Benzonitrile assisted enolization of the acetone and acetamide radical cations: proton-transport catalysis versus an intermolecular H+/· transfer mechanism

Abstract

The acetamide radical cation, CH3C(=O)NH2·+, can be induced to rearrange into its more stable enol isomer, CH2=C(OH)NH2·+, by an ion–molecule interaction with benzonitrile, C6H5C≡N, under conditions of chemical ionization. (This enolization does not occur unassisted because of a prohibitively high energy barrier: 26 kcal/mol, from a CBS-QB3 calculation.) The initially formed [C6H5C≡N ⋯ acetamide]·+ adduct ion isomerizes to a stable hydrogen bridged radical cation [C6H5C≡N ⋯ H-O-C(NH2)=CH2]·+ en route to its dissociation into the enol ion. Multiple collision and deuterium labeling experiments on the acetamide/benzonitrile and the previously reported acetone/benzonitrile systems, indicate that the acetone ion enolizes by way of a base-catalyzed 1,3-proton shift (“proton-transport catalysis”) but that a different mechanism must be operative in the acetamide system.

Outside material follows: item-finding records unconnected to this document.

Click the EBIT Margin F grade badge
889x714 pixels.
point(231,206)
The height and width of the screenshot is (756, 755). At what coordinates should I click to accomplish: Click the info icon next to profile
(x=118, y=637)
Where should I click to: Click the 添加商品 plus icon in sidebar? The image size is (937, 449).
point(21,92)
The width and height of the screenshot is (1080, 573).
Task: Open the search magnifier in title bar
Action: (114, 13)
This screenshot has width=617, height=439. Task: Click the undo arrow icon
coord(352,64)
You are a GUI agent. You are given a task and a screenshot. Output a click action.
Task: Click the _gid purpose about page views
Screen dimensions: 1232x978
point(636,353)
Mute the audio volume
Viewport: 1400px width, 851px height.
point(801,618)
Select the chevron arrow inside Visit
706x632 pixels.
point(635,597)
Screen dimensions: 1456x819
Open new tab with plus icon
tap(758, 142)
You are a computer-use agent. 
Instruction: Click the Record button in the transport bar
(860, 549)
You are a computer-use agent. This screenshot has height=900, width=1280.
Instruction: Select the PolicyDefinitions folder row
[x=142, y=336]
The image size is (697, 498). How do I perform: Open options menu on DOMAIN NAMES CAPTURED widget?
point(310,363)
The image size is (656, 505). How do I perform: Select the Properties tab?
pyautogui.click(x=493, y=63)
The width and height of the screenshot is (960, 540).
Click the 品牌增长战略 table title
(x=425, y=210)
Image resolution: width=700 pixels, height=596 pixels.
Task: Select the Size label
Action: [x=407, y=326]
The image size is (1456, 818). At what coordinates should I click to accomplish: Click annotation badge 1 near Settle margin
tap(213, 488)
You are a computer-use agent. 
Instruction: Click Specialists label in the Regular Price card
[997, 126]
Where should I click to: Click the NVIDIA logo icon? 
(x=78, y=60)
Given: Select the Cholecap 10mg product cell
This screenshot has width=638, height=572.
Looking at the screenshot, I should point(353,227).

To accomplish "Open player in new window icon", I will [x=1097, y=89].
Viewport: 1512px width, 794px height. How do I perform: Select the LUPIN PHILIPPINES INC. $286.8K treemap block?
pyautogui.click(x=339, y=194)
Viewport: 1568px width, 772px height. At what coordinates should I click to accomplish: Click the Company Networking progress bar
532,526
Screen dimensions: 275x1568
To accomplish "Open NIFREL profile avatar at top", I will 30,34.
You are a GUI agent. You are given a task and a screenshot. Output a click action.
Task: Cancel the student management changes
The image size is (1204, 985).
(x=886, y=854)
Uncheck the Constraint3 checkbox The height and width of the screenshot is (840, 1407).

Ab initio and density functional theory calculations at the PMP3//RHF/D95∗∗ and PMP3//B3LYP/D95∗∗ level of theory support a mechanism which can be described as a consecutive H+/H·transfer between the partners of the [C6H5C≡N·+ ⋯ acetamide] encounter complex. The calculations provide a rationale for the observed isotope effects and lead to a tentative explanation for the differences in interaction of the title ions with benzonitrile.